Mit Entwicklung der industriellen Produktion sind enorme Müllprobleme entstanden, die die Natur so nicht kennt: Ein vom Baum fallendes Blatt ist kein Abfall, sondern Nährstoffquelle für andere Lebewesen. Diesen Gedanken greift die zirkuläre Wirtschaft auf und versucht, ihn auf die Produktion von Kleidern, Lebensmitteln, Möbeln und allen anderen Konsumgütern anzuwenden, sodass nach der Nutzung kein Müll mehr entsteht, sondern stets wiederverwertbare Materialien. Besonderer Schwerpunkt der 3. OSCE-Tage ist die Verknüpfung der beiden Schlüsselbegriffe Circular Economy und Open Source. Dabei wird der aus der Software-Entwicklung bekannte Begriff der Open Source auf alle erdenklichen materiellen Produkte wie Häuser, Möbel und Kleidungsstücke übertragen. Wie diese Ökonomie der Zukunft aussehen könnte wird in Vorträgen und Diskussionen erläutert sowie an Mitmach-Stationen und in Workshops erforscht.

Ein praktisches Beispiel gegen die Verschwendung von Lebensmitteln besichtigten Freitagnachmittag im Rollbergviertel Margit Gottstein (M.), Staatssekretärin für Verbraucherschutz und Antidiskriminierung und einige Kommunalpolitiker der Neuköllner Grünen, unter ihnen der BVV-Fraktionsvorsitzende Bernd Szczepanski (l.), bei ihrem Besuch des Restlos Glücklich e. V.: Im gleichnamigen Restaurant des Vereins in der Kienitzer Straße werden überschüssige Lebensmittel wie krummes Gemüse, falsch etikettierte Ware oder Fehllieferungen vor der Abfalltonne gerettet. All diese im Supermarkt nicht mehr zu verkaufenden, an sich aber einwandfreien Lebensmittel werden zu schmackhaften und gesunden Gerichten verarbeitet.

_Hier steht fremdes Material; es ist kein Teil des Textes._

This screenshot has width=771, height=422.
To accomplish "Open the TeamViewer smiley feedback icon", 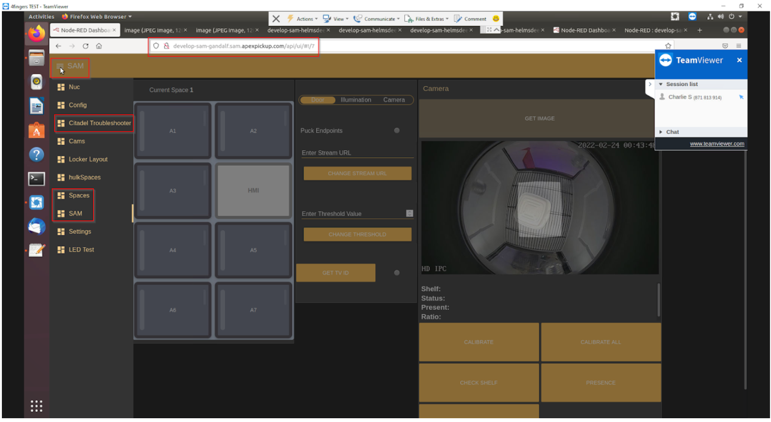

Mit den Gewinnen aus dem Lokal fördere der Verein eigene Bildungsprojekte rund um einen bewussteren Umgang mit Lebensmitteln, wie Vorstandsmitglied Anette Keuchel (2. v. l.) erläuterte. Staatssekretärin Gottstein erinnerte daran, dass die rot-rot-grüne Berliner Regierungskoalition im Koalitionsvertrag fest-gelegt hat, gemeinsam mit Berlins Ernährungsrat eine zukunftsfähige, regionale Ernährungsstrategie zu entwickeln.

Nach Angaben der Welternährungsorganisation FAO werden in den reichen Industrienationen des globalen Nordens jährlich 222 Millionen Tonnen Lebensmittel weggeworfen, was annähernd der jährlichen Nahrungsmittel-produktion von 230 Millionen Tonnen in Afrika südlich der Sahara entspricht.

Im CRCLR-Haus (Rollbergstr. 26), wird heute, am Schlusstag der OSCE-Days, von 10 bis 22 Uhr dieses Programm geboten. Eintritt: 9 Euro/erm. 7 Euro; der Eintritt für Kinder, Berlin Pass-Inhaber und Nachbarn aus dem Postleitzahlbereich 12053 ist frei.

Das Restaurant Restlos Glücklich (Kienitzer Str. 22) hat von mittwochs bis sonnabends zwischen 17.45 und 22.30 Uhr geöffnet.